I have just been reading about the Barbados moving coffins in a book today lol
 
An excellent issue , after the low quality of the last two this one was full of interesting articles, phenomenomix went right over my head, but everything else was top drawer.
 
Yea, Phenomenomix went over my head as well, can anyone put it in idiot language for me please?

I have enjoyed it so far, still a few bits and bobs to read, i tend to read it all over, meaning i do not start from the front, i am here there and everywhere.
 
Must dig them out and post a couple here.

yes please!

I remember the case from The Unexplained so it must have been one of the first fortean things I latched on to.
 
Lovely article on the Usborne book, very tempted to order a copy now.
 
The Dechmont Woods

I was thinking that but decided against it, I mean it's very childish..... I know I will get it sooner or later

Christmas is a-coming - ask for it as a present, and then you have a non-childishness get-out clause. A Santa Get-Out Claus.
 
Anyone else having trouble finding the latest issue? My usual vendor - a train station WH Smith's- doesn't have any, and I had a very thorough look for it (which I usually need to do since they seem to shelve it in a different place each month).
 
Anyone else having trouble finding the latest issue? My usual vendor - a train station WH Smith's- doesn't have any, and I had a very thorough look for it (which I usually need to do since they seem to shelve it in a different place each month).
It’s only hit the shops today so try again tomorrow but yes the WH Smith’s Hunt the FT is a bit annoying!

Items from a pointing dataset
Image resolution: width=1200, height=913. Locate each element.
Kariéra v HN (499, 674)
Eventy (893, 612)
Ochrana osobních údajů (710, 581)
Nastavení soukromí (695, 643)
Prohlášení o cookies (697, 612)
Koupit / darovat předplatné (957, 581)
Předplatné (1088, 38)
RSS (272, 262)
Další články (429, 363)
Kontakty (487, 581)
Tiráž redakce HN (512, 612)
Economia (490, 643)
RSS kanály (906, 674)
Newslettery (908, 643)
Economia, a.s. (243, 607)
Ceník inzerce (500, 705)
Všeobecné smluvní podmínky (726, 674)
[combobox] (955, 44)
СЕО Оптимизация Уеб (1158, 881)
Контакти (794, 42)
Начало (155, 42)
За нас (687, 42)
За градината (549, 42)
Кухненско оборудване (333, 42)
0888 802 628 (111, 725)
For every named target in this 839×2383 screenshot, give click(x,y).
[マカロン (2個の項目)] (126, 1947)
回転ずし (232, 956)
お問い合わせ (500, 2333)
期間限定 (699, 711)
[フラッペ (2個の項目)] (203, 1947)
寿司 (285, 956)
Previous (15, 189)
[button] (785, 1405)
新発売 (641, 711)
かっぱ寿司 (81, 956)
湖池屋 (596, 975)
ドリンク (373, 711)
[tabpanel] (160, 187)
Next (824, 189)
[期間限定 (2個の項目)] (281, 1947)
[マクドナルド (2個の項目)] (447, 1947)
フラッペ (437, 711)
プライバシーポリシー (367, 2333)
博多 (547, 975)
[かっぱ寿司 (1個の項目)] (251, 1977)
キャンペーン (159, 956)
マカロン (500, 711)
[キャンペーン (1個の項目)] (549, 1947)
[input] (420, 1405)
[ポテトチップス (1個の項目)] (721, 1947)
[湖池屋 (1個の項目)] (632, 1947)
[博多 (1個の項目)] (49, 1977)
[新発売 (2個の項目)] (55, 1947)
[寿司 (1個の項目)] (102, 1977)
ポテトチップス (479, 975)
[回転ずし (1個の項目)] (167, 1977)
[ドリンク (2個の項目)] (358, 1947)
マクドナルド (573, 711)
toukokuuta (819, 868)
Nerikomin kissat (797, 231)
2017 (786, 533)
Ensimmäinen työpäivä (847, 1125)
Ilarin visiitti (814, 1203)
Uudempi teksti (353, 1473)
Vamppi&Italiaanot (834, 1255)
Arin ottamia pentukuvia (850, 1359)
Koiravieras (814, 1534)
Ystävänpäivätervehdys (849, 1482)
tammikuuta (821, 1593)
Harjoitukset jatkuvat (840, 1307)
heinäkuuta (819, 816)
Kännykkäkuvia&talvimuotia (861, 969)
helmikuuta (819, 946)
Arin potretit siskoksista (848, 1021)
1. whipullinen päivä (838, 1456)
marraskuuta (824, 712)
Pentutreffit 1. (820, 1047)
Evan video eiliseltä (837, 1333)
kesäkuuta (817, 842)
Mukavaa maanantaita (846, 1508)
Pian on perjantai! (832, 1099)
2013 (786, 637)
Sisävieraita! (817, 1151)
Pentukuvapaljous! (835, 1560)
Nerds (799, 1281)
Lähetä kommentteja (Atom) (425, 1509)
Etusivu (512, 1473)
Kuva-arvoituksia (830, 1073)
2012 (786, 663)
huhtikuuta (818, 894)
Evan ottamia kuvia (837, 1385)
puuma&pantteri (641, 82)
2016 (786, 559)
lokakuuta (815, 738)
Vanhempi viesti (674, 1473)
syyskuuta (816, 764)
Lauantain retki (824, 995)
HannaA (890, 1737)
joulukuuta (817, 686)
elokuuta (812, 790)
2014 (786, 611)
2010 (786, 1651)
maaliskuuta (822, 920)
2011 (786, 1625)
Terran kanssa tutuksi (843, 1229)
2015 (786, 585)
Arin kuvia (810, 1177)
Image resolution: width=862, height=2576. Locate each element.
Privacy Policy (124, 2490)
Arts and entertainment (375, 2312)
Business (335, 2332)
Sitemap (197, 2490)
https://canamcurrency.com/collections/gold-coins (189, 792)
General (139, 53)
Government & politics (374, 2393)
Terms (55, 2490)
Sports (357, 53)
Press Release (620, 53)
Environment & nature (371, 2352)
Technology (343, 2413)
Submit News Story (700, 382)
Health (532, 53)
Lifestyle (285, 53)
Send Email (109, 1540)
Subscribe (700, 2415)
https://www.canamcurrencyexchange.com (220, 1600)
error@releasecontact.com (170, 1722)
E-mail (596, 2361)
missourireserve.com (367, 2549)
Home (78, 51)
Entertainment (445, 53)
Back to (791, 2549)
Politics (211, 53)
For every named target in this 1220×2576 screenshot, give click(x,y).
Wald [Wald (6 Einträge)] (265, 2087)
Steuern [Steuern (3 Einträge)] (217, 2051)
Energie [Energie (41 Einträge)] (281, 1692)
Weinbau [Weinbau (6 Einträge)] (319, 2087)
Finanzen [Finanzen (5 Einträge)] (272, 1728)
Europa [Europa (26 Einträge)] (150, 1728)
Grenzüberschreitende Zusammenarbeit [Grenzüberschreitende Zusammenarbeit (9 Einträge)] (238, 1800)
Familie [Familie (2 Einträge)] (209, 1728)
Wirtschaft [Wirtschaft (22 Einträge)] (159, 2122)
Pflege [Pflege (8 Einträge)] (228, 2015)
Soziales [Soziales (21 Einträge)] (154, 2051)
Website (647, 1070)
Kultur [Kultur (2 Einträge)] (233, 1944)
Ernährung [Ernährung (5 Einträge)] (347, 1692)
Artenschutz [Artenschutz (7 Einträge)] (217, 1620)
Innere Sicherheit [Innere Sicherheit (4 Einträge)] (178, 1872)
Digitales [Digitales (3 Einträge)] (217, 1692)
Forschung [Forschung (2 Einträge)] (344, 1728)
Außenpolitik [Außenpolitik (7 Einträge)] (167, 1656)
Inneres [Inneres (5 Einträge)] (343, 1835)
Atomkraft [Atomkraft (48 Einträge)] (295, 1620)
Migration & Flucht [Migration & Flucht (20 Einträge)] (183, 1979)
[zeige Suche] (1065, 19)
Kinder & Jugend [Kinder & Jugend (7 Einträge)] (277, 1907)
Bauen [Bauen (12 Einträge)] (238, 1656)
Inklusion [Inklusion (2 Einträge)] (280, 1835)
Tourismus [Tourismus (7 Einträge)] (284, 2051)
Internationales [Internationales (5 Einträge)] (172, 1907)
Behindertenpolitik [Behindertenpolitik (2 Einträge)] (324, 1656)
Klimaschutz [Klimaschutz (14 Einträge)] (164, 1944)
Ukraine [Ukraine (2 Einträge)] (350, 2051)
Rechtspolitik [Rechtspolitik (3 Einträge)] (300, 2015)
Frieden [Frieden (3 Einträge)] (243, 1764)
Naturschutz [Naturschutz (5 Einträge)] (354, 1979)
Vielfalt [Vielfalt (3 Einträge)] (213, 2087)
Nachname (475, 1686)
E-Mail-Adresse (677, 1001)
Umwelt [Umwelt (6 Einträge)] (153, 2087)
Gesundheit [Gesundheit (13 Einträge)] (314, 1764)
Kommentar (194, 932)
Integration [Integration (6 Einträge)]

■ **SHORT PROBLEM 1**
In the forum thread about the magazine issue, where does one poster usually buy the magazine?
■ **SHORT PROBLEM 2**
Go on with the forum thread about the magazine issue, starting after its last post.
None of the work here depends on the items.

■ **TASK OUTPUT 1**
At a train station WH Smith's.

■ **TASK OUTPUT 2**
It’s only hit the shops today so try again tomorrow but yes the WH Smith’s Hunt the FT is a bit annoying!

Usually they have it on a Thursday, they're usually putting their magazines on the shelves when I'm on my way to work in the morning, but for some reason it's always in a different place: it's been in with the politics magazines, tucked in behind Nexus, in the comics section, and next to Viz over the past year.
 
Usually they have it on a Thursday, they're usually putting their magazines on the shelves when I'm on my way to work in the morning, but for some reason it's always in a different place: it's been in with the politics magazines, tucked in behind Nexus, in the comics section, and next to Viz over the past year.
I’m picking mine up tomorrow, I’ll report back if it’s actually there.
 
I'm glad to see Muriel Spark get an, albeit tangential, mention in The Haunted Generation section.

Spark's spookier stories can be disconcerting in a way which reminds me just a little of Aickman. Often overlooked within the genre - possibly because she didn't write that many ghost stories, or didn't deliberately attempt to align herself with the type - her ghost stories are well worth looking out for.
 
I'm glad to see Muriel Spark get an, albeit tangential, mention in The Haunted Generation section.

Spark's spookier stories can be disconcerting in a way which reminds me just a little of Aickman. Often overlooked within the genre - possibly because she didn't write that many ghost stories, or didn't deliberately attempt to align herself with the type - her ghost stories are well worth looking out for.

Which ones would you recommend as spooky? Memento Mori certainly has that effect.
 
Which ones would you recommend as spooky? Memento Mori certainly has that effect.

There's a collection of Muriel Spark's ghost stories - rather imaginitively titled...erm...Ghost Stories by Muriel Spark: The Girl I Left Behind, The Portobello Road and The House of the Famous Poet come to mind, and I think they are included in this edition.

The stories are somewhat predictable (but then, I think ghost stories - even the truly great ones - generally are). To my mind, it's not that they are spooky, as such - they are more in the way of somehow disconcerting; like those odd dreams that, despite not much of a malign nature happening, leave you feeling slightly anxious on waking.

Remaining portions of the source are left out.